___ Extrait

Quels sont les arguments de ces ennemis de la modernité bibliométrique, qui ont récemment contraint l’Aeres à renoncer pour l’instant à classer les revues en littérature française et littérature comparée? Ils prétendent que les revues anglo-saxonnes sont surévaluées par ces estimations, sans rapport avec leurs qualités réelles; que cette surévaluation provoquera la fuite des textes européens dans ces revues et qu’ainsi la bibliométrie provoque ce qu’elle prétend mesurer; que des revues roumaines ou libanaises en français tombent dans les profondeurs du classement, excellente façon de défendre la culture française à l’étranger; que c’est offrir une rente de situation à certaines revues qui n’ont plus qu’à dormir sur leurs lauriers pour l’éternité; que le critère principal de publication dans un titre prestigieux n’est pas nécessairement la qualité scientifique; que la recherche audacieuse est souvent diffusée dans de jeunes revues méconnues; que ces critères sont en réalité quantitatifs et n’ont pas de sens pour mesurer la qualité d’un travail; que c’est souvent le temps qui fait apparaître l’importance des recherches; que la qualité d’une revue ne se mesure pas à sa diffusion, ni la qualité d’un texte au renom de qui l’accueille; qu’il y a, notamment en sciences humaines, abondance de documents fondamentaux sur des supports rares et confidentiels; que ce «fichage» condamne d’avance les créations de revues novatrices et audacieuses; que les bouleversements de la connaissance se sont faits souvent en dehors ou à l’encontre des institutions bien établies auxquelles l’Aeres décerne ses satisfecit; que la quantité des citations mesure les modes intellectuelles, les positions de pouvoir et l’audience d’un auteur plus que la qualité de l’article cité; que tout cela ne peut produire qu’un aplatissement et une servilité de la pensée.
Certains vétilleux, comme Olivier Boulnois, médiéviste, philosophe, directeur d’études de l’Ecole pratique des hautes études (EPHE), vont même jusqu’à examiner en détail les listes de l’Aeres. Ils y remarquent des revues essentielles classées B, des revues inexistantes dûment répertoriées, des périodiques classés deux fois, A ou B.

______
___ Liste présentée

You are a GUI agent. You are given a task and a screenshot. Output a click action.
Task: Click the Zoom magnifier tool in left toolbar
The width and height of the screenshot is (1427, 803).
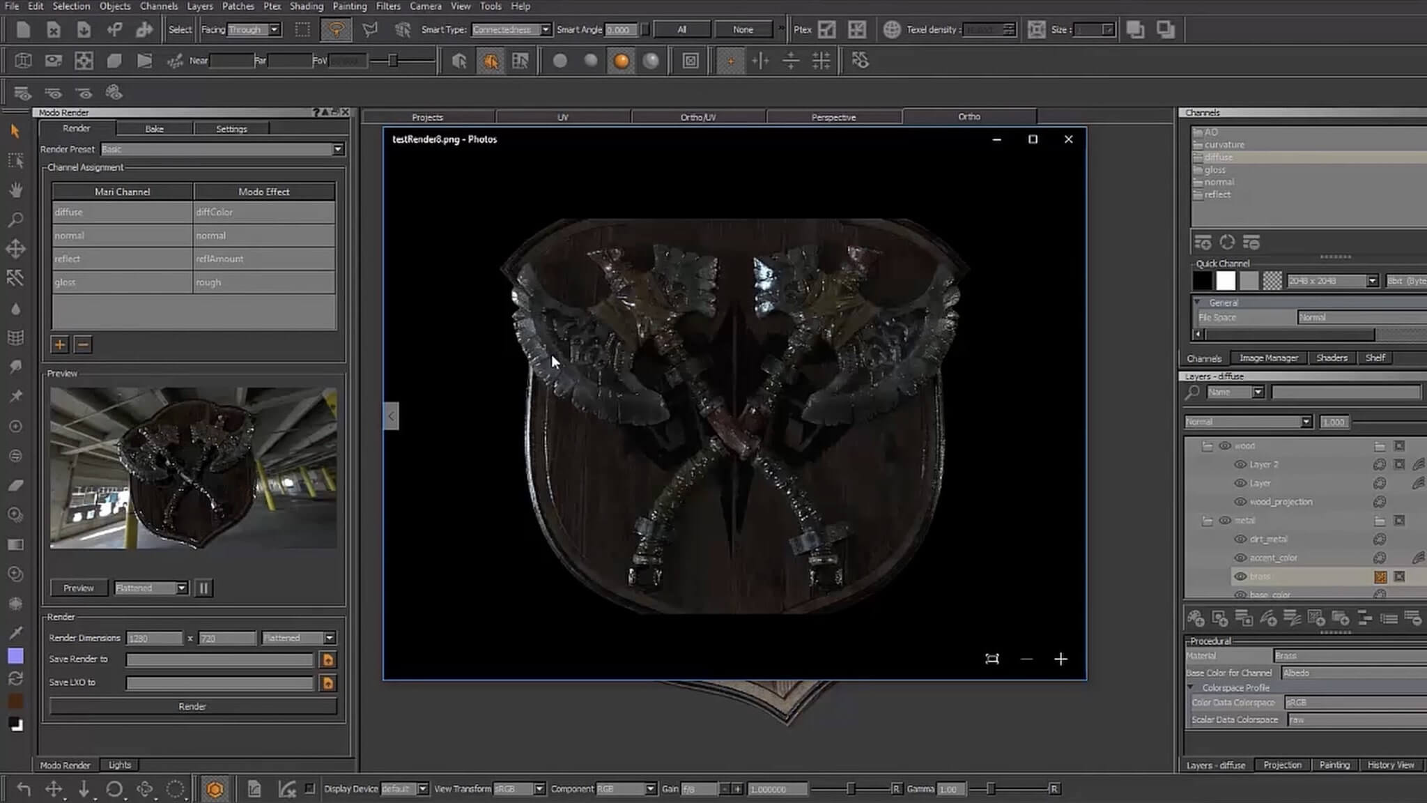click(15, 220)
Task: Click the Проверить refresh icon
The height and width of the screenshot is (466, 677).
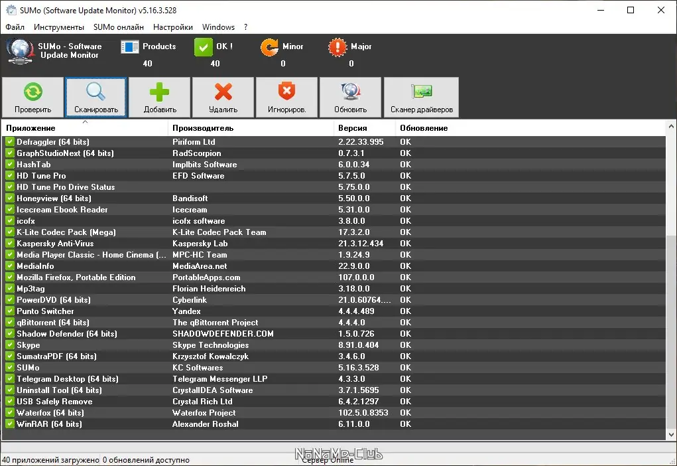Action: 32,92
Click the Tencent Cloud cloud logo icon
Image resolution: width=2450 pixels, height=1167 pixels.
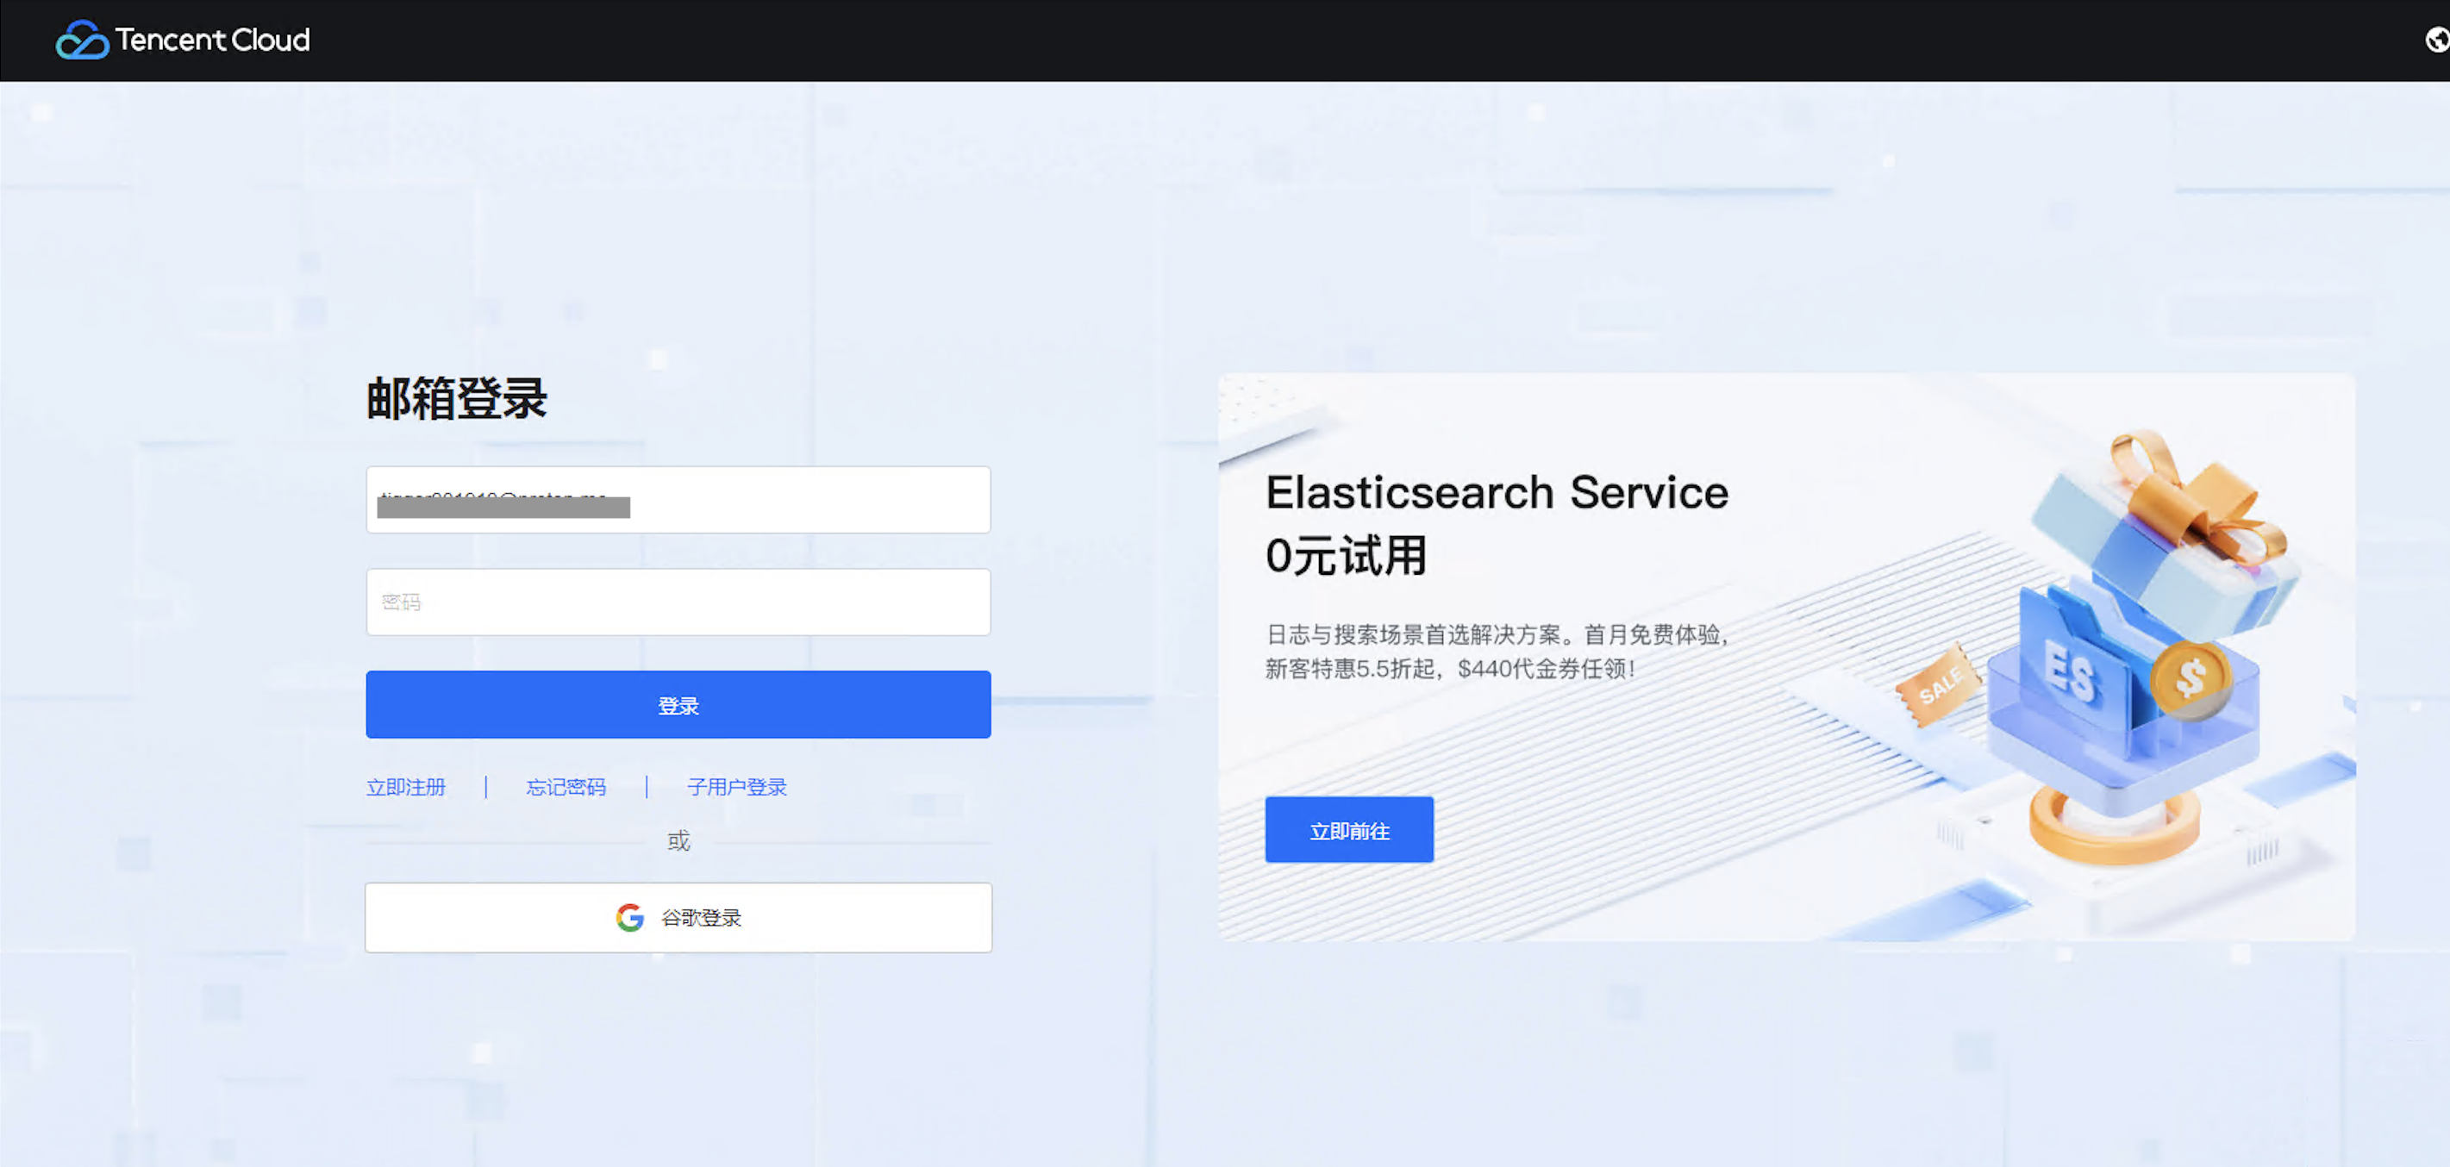pyautogui.click(x=82, y=40)
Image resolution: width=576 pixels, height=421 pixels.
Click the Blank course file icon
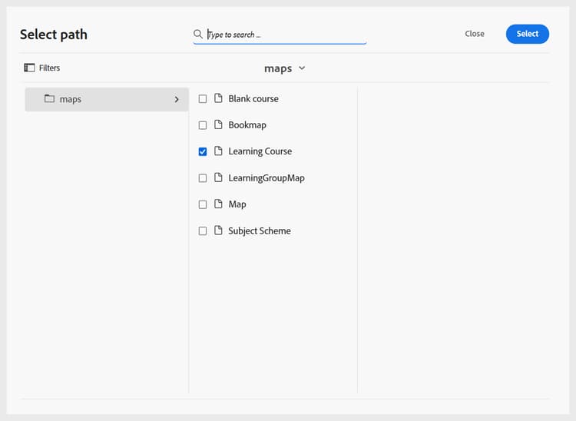[x=218, y=98]
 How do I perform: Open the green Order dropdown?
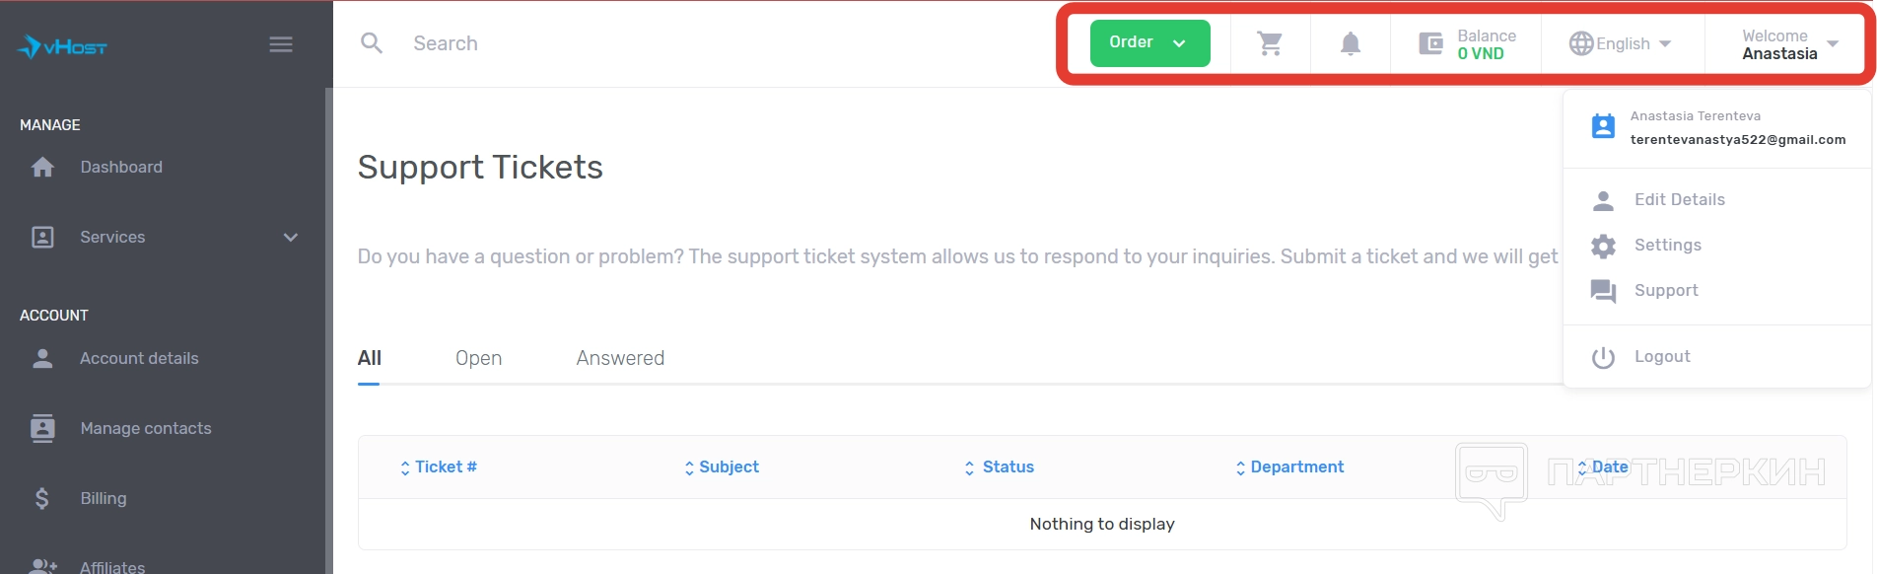pos(1149,42)
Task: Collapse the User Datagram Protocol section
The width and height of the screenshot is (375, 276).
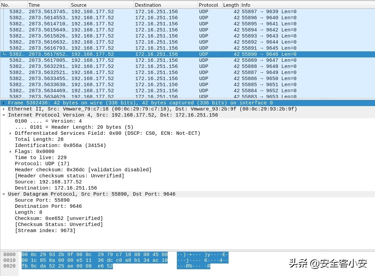Action: click(x=4, y=194)
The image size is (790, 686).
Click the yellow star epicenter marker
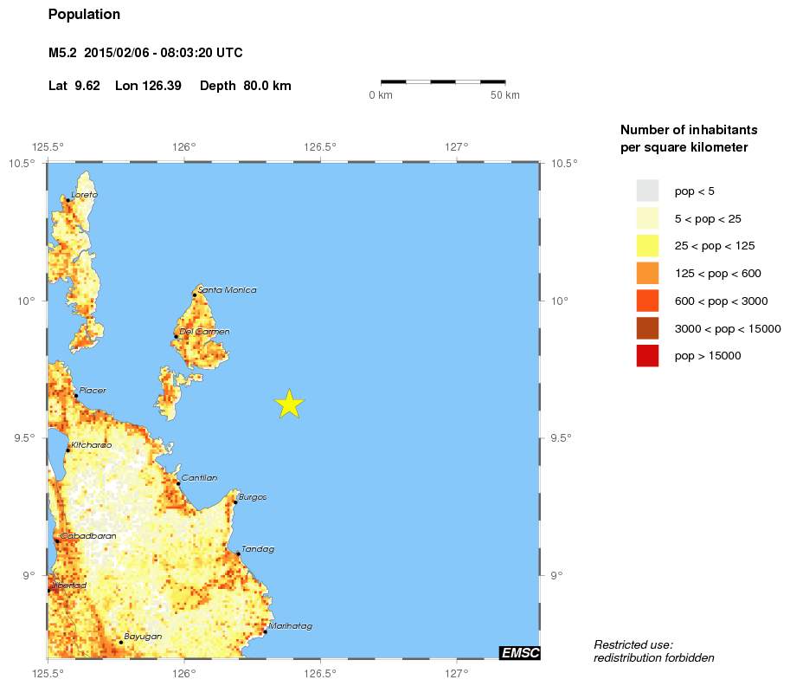pos(290,404)
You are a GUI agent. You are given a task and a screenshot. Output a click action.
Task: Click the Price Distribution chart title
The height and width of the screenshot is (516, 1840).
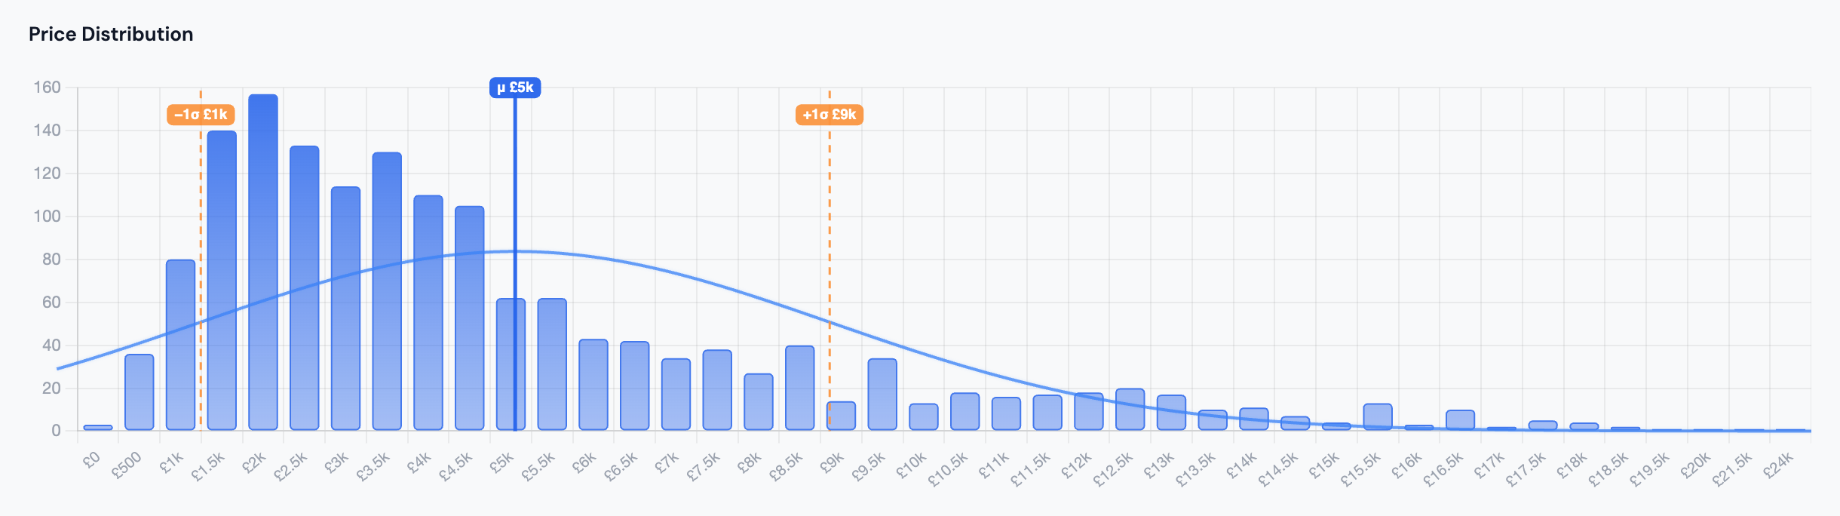point(111,34)
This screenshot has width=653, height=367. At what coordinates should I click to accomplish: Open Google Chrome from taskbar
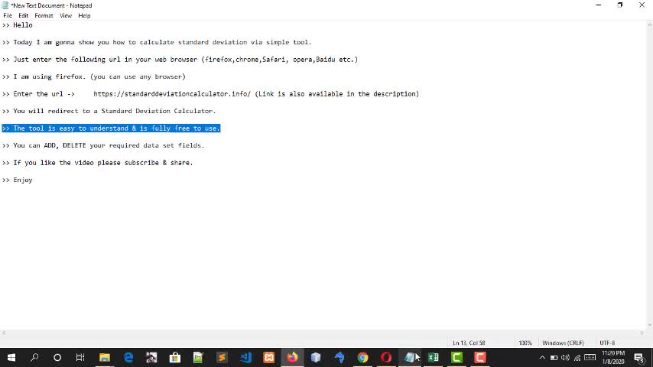tap(362, 357)
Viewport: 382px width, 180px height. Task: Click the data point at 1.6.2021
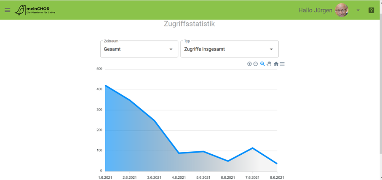tap(105, 86)
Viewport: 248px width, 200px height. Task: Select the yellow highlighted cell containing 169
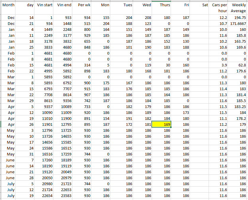[161, 124]
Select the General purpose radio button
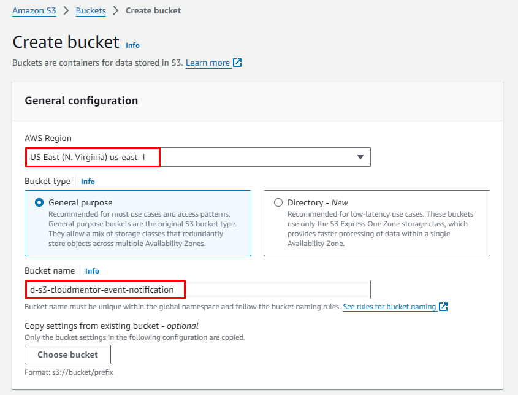Viewport: 518px width, 395px height. 40,202
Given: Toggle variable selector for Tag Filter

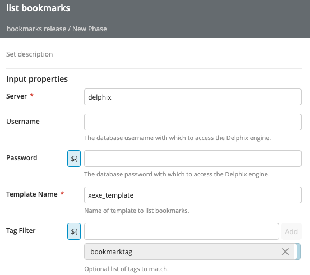Looking at the screenshot, I should 74,231.
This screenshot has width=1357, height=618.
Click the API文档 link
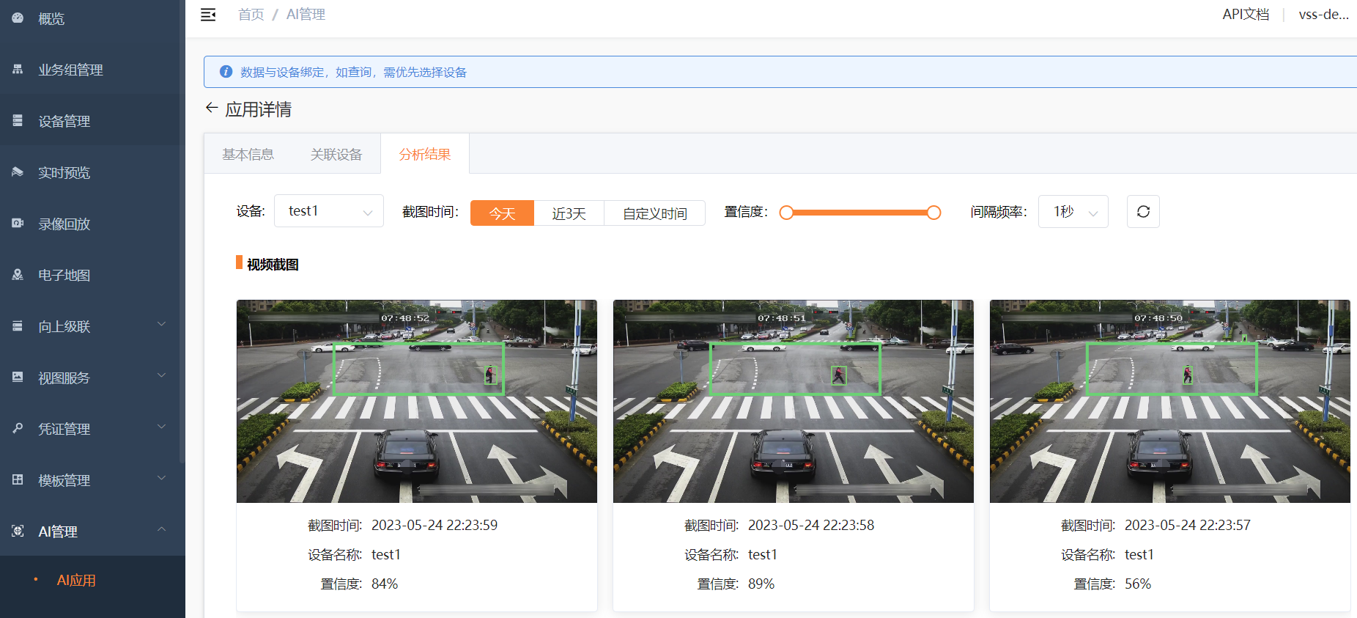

______

◆ Travail demandé ◆
1 > Énumérez les anomalies que, d'après l'extrait, certains vétilleux relèvent dans les listes de l'Aeres.
2 > Répondez aux questions suivantes à partir de l'extrait.
(a) Dans quels domaines l'Aeres a-t-elle renoncé pour l'instant à classer les revues ?
(b) Quelles revues sont, selon les opposants, surévaluées par les estimations ?
(c) De quel établissement Olivier Boulnois est-il directeur d'études ?
La liste présentée ci-dessus provient d'une source distincte de l'extrait.

◆ Réponses attendues ◆
1 >
- Des revues essentielles classées B
- Des revues inexistantes dûment répertoriées
- Des périodiques classés deux fois, A ou B

2 >
(a) En littérature française et en littérature comparée.
(b) Les revues anglo-saxonnes.
(c) De l'École pratique des hautes études (EPHE).